まだ歴史が浅い細い木が多い東京の明治神宮参道
まだ歴史が浅い細い木が多い東京の明治神宮参道




 例えば、カヤネズミは「日本のレッドデータ検索システム」では東京都は「絶滅」になっています。
 東京都の環境局のページでも区部・北多摩では絶滅、南多摩・西多摩でも絶滅危惧II類。

 大阪では「絶滅危惧種」ですらなく「要注目」で、大阪市内でも淀川周辺で確認されているようで、「カヤネズミの巣を探そう!」なんて観察会があちこちで行われていたりします。

 ということは、東京は大阪よりも「緑」は多いですが、「自然」が少ないのかもしれません。

 もちろん、カヤネズミの例だけで決めつけることはできませんが。



30都府県でRDB指定のカヤネズミ(天王寺動物園)
30都府県でRDB指定のカヤネズミ(天王寺動物園)




 例えば東京の中心で圧倒的な「緑」を抱えている明治神宮。

 しかしここは荒れ地に作り上げた人工の森です。
 しかも、政府の政策によって日本中の社寺から「鎮守の森」という自然が奪われていった後に作られた森。

 見た目は立派な森になっていますが、荒れ地に作っただけに長距離を移動できない小さな生き物たちは必ずしも集まってこれたわけでもないようです。

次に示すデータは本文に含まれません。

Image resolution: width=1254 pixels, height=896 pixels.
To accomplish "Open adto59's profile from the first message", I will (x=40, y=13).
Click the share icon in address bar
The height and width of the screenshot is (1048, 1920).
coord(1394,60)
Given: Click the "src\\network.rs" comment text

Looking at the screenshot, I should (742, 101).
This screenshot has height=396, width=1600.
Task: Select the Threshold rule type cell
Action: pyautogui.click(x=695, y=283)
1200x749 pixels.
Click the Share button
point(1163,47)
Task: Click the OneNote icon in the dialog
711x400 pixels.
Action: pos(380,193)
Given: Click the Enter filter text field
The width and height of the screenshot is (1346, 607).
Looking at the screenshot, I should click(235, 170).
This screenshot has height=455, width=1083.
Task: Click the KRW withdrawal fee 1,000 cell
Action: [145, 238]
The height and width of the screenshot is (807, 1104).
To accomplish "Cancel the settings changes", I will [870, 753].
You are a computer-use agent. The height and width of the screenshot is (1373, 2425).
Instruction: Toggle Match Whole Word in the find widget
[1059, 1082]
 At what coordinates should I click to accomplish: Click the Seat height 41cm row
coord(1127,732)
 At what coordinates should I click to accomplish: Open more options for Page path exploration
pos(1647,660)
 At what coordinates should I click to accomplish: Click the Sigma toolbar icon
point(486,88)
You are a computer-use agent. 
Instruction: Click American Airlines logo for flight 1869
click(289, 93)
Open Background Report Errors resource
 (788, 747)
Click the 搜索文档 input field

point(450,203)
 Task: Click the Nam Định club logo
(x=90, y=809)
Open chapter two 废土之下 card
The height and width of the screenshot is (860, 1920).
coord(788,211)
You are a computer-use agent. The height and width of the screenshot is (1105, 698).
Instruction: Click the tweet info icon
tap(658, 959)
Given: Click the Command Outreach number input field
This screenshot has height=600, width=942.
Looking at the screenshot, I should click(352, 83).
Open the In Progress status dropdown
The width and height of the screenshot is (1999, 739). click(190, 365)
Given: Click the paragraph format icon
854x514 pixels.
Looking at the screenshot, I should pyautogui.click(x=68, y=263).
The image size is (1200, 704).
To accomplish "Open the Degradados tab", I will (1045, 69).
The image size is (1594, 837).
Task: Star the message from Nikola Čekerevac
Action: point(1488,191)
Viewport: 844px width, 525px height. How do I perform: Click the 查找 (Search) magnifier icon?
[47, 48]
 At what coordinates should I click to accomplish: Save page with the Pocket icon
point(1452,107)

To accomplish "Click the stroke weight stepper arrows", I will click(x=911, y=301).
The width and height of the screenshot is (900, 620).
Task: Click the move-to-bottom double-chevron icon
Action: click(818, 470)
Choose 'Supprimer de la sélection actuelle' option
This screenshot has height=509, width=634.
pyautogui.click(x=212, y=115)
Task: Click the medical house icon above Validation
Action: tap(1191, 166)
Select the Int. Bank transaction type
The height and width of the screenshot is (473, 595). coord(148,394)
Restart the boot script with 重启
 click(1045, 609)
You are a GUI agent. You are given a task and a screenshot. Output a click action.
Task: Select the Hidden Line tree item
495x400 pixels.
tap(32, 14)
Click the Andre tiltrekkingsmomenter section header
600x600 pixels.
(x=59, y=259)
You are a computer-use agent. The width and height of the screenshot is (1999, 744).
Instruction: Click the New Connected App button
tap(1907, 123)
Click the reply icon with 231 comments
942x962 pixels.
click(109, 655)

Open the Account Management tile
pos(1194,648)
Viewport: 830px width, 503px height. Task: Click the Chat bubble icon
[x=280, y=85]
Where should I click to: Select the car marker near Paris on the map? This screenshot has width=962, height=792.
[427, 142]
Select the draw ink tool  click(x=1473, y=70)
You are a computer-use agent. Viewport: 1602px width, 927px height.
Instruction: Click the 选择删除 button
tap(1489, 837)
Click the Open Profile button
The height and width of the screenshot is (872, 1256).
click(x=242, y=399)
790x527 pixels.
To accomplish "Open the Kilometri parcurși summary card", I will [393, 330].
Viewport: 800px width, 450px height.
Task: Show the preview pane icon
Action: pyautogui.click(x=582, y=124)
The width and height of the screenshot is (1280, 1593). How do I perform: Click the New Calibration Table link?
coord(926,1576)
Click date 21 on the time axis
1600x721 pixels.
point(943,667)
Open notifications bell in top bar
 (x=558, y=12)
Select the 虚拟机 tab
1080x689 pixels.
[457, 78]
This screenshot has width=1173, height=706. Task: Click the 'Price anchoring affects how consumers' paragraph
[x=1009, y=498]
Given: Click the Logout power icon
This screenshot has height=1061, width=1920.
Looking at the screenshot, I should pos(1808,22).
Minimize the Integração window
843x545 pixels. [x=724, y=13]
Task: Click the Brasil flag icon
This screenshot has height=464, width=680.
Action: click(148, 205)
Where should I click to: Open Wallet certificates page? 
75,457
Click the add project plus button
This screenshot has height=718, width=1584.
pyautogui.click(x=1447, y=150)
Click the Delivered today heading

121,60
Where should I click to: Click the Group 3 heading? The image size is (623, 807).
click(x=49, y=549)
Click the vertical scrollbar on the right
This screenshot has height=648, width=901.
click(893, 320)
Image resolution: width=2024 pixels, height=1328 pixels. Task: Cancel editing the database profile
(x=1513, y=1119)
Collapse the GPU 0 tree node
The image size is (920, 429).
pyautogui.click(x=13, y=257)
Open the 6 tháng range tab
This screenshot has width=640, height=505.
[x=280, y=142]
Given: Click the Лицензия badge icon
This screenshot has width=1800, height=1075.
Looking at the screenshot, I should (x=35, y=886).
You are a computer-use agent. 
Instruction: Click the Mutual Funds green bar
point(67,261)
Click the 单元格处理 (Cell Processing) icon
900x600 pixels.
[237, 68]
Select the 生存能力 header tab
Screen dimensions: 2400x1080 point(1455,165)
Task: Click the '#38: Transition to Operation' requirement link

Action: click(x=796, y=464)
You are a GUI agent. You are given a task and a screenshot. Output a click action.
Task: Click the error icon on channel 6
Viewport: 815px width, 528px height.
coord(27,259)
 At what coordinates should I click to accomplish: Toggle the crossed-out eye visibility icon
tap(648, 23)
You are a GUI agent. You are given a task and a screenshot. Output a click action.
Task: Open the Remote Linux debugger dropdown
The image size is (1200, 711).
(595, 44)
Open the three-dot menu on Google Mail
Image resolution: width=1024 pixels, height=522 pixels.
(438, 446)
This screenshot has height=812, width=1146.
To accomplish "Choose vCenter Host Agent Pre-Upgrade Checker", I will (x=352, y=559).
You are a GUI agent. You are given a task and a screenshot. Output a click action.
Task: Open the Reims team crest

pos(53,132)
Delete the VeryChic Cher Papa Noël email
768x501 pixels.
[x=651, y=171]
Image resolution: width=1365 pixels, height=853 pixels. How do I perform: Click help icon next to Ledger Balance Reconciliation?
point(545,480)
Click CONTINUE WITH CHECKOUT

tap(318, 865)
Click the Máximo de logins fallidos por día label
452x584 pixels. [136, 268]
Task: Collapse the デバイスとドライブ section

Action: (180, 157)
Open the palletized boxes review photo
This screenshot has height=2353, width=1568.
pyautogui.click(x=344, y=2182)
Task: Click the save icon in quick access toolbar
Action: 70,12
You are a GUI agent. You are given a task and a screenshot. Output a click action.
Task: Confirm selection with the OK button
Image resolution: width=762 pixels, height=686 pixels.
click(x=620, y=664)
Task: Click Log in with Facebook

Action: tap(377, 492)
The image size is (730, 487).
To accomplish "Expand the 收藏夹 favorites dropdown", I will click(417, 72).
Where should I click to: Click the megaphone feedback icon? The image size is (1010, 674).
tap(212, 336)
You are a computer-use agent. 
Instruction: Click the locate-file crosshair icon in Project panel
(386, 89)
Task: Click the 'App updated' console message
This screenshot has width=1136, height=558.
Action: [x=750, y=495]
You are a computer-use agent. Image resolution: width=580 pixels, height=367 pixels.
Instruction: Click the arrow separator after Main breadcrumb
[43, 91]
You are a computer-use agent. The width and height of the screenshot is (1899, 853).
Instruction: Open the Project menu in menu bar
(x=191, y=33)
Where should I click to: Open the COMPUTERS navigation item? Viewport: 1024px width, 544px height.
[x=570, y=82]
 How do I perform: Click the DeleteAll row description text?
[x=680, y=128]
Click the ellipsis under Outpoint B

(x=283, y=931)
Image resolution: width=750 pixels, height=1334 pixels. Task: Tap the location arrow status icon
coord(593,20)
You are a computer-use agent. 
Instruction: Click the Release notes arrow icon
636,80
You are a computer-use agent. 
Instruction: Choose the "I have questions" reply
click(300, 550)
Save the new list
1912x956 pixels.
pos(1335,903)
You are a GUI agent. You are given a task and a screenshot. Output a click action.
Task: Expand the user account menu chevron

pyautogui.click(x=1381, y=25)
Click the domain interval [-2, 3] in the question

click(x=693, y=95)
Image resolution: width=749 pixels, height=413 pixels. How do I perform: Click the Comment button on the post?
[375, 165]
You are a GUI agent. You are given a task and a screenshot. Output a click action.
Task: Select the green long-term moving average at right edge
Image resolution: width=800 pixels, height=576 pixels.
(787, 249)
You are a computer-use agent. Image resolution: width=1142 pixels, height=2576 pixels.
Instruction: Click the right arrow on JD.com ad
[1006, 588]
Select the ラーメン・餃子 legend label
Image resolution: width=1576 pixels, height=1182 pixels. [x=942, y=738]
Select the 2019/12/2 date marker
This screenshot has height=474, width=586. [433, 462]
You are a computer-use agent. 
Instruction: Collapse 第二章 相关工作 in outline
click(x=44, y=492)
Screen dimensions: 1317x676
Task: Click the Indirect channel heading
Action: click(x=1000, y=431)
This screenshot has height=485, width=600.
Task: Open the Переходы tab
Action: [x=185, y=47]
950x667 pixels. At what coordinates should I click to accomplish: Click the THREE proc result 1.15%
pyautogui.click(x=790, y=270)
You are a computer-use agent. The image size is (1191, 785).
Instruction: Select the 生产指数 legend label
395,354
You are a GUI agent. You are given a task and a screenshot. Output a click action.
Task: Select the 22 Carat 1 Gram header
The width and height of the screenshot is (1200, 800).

 それに当時の最新の理論で森になるように計算されて作られたのですが、日本中から植物が集められるという現在の生物多様性から考えると最悪の方法で作られたもの。

 「緑」は豊富でも、「自然」については微妙な森。

 それが東京都心の広大な「緑」の一面なのです。



まるで歴史の古い神社のような風格がある明治神宮
まるで歴史の古い神社のような風格がある明治神宮




 それ以外にも感じることがあります。

 東京より大阪のほうが山が近いということ。

 都心で高いところへ上がると、東京でも大阪でも山が見えます。
 東京なら天気が良ければ日本一高い富士山が見えます。

 でも、東京のほうが山が見える方向が少なく、そして遠いのです。

 実際、3方を山に囲まれた大阪では、多くの場所で30分も電車に乗れば山に行くことができますが、広い関東平野にあり3方を海と平野に囲まれた東京の場合はそういうわけにはいきません。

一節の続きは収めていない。